EXERCISE REQUIREMENTS
Working from the records beneath this line, reproduce each one exactly.

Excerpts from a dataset
··········

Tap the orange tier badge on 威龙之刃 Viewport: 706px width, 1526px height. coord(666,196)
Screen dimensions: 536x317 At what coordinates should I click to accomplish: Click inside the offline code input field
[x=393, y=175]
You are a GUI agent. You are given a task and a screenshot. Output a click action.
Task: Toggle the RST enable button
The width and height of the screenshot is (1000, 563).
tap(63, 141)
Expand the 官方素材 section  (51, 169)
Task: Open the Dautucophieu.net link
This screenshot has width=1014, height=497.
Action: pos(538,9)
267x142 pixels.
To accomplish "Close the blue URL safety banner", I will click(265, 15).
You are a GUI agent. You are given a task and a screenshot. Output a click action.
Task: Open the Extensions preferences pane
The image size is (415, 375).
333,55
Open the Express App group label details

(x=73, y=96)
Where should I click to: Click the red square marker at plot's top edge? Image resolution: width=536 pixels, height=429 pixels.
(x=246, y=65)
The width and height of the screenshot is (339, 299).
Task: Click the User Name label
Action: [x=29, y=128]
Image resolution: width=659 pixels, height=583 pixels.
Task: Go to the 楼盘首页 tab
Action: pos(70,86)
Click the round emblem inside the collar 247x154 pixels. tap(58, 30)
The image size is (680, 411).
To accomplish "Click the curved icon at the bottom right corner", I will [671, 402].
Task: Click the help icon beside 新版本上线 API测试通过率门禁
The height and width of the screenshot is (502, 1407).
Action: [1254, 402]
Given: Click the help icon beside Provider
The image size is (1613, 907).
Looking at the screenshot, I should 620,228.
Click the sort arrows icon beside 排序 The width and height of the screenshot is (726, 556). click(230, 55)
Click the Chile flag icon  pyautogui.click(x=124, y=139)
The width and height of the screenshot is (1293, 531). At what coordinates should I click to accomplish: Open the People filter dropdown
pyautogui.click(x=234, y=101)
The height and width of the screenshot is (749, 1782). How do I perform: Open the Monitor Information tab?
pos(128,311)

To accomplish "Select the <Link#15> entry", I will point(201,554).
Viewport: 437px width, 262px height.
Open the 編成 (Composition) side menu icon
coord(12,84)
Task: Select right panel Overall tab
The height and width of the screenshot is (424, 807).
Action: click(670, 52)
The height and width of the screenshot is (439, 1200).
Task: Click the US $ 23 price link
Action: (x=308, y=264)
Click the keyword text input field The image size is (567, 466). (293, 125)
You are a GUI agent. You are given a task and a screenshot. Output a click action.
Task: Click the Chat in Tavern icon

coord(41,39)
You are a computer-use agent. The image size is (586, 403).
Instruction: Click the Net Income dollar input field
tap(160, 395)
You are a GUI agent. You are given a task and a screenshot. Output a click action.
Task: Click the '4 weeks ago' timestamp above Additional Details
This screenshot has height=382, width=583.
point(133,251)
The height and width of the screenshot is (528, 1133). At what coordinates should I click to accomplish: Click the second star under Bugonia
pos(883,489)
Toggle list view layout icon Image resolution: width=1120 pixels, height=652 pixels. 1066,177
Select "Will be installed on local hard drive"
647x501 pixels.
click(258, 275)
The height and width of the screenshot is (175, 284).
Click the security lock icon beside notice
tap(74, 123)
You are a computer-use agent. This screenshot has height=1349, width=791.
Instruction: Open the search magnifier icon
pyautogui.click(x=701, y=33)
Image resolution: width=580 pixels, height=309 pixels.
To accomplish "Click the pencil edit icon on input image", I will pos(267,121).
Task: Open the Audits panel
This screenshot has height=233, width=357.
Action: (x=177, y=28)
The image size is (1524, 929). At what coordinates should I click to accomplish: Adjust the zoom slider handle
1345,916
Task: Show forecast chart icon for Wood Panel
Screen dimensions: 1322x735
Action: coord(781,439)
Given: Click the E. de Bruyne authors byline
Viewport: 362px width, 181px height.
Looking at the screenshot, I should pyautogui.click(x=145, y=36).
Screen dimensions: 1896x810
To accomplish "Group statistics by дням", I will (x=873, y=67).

··········

RESPONSE BOX
Tap the orange tier badge on 威龙之刃 Viewport: 706px width, 1526px height. coord(666,196)
Screen dimensions: 536x317 At what coordinates should I click to accomplish: Click inside the offline code input field
[x=393, y=175]
You are a GUI agent. You are given a task and a screenshot. Output a click action.
Task: Toggle the RST enable button
The width and height of the screenshot is (1000, 563).
tap(63, 141)
Expand the 官方素材 section  (51, 169)
Task: Open the Dautucophieu.net link
This screenshot has width=1014, height=497.
Action: pos(538,9)
267x142 pixels.
To accomplish "Close the blue URL safety banner", I will click(265, 15).
You are a GUI agent. You are given a task and a screenshot. Output a click action.
Task: Open the Extensions preferences pane
The image size is (415, 375).
333,55
Open the Express App group label details

(x=73, y=96)
Where should I click to: Click the red square marker at plot's top edge? Image resolution: width=536 pixels, height=429 pixels.
(x=246, y=65)
The width and height of the screenshot is (339, 299).
Task: Click the User Name label
Action: [x=29, y=128]
Image resolution: width=659 pixels, height=583 pixels.
Task: Go to the 楼盘首页 tab
Action: pos(70,86)
Click the round emblem inside the collar 247x154 pixels. tap(58, 30)
The image size is (680, 411).
To accomplish "Click the curved icon at the bottom right corner", I will [671, 402].
Task: Click the help icon beside 新版本上线 API测试通过率门禁
The height and width of the screenshot is (502, 1407).
Action: [1254, 402]
Given: Click the help icon beside Provider
The image size is (1613, 907).
Looking at the screenshot, I should 620,228.
Click the sort arrows icon beside 排序 The width and height of the screenshot is (726, 556). click(230, 55)
Click the Chile flag icon  pyautogui.click(x=124, y=139)
The width and height of the screenshot is (1293, 531). At what coordinates should I click to accomplish: Open the People filter dropdown
pyautogui.click(x=234, y=101)
The height and width of the screenshot is (749, 1782). How do I perform: Open the Monitor Information tab?
pos(128,311)

To accomplish "Select the <Link#15> entry", I will point(201,554).
Viewport: 437px width, 262px height.
Open the 編成 (Composition) side menu icon
coord(12,84)
Task: Select right panel Overall tab
The height and width of the screenshot is (424, 807).
Action: click(670, 52)
The height and width of the screenshot is (439, 1200).
Task: Click the US $ 23 price link
Action: (x=308, y=264)
Click the keyword text input field The image size is (567, 466). (293, 125)
You are a GUI agent. You are given a task and a screenshot. Output a click action.
Task: Click the Chat in Tavern icon

coord(41,39)
You are a computer-use agent. The image size is (586, 403).
Instruction: Click the Net Income dollar input field
tap(160, 395)
You are a GUI agent. You are given a task and a screenshot. Output a click action.
Task: Click the '4 weeks ago' timestamp above Additional Details
This screenshot has height=382, width=583.
point(133,251)
The height and width of the screenshot is (528, 1133). At what coordinates should I click to accomplish: Click the second star under Bugonia
pos(883,489)
Toggle list view layout icon Image resolution: width=1120 pixels, height=652 pixels. 1066,177
Select "Will be installed on local hard drive"
647x501 pixels.
click(258, 275)
The height and width of the screenshot is (175, 284).
Click the security lock icon beside notice
tap(74, 123)
You are a computer-use agent. This screenshot has height=1349, width=791.
Instruction: Open the search magnifier icon
pyautogui.click(x=701, y=33)
Image resolution: width=580 pixels, height=309 pixels.
To accomplish "Click the pencil edit icon on input image", I will pos(267,121).
Task: Open the Audits panel
This screenshot has height=233, width=357.
Action: (x=177, y=28)
The image size is (1524, 929). At what coordinates should I click to accomplish: Adjust the zoom slider handle
1345,916
Task: Show forecast chart icon for Wood Panel
Screen dimensions: 1322x735
Action: coord(781,439)
Given: Click the E. de Bruyne authors byline
Viewport: 362px width, 181px height.
Looking at the screenshot, I should pyautogui.click(x=145, y=36).
Screen dimensions: 1896x810
To accomplish "Group statistics by дням", I will (x=873, y=67).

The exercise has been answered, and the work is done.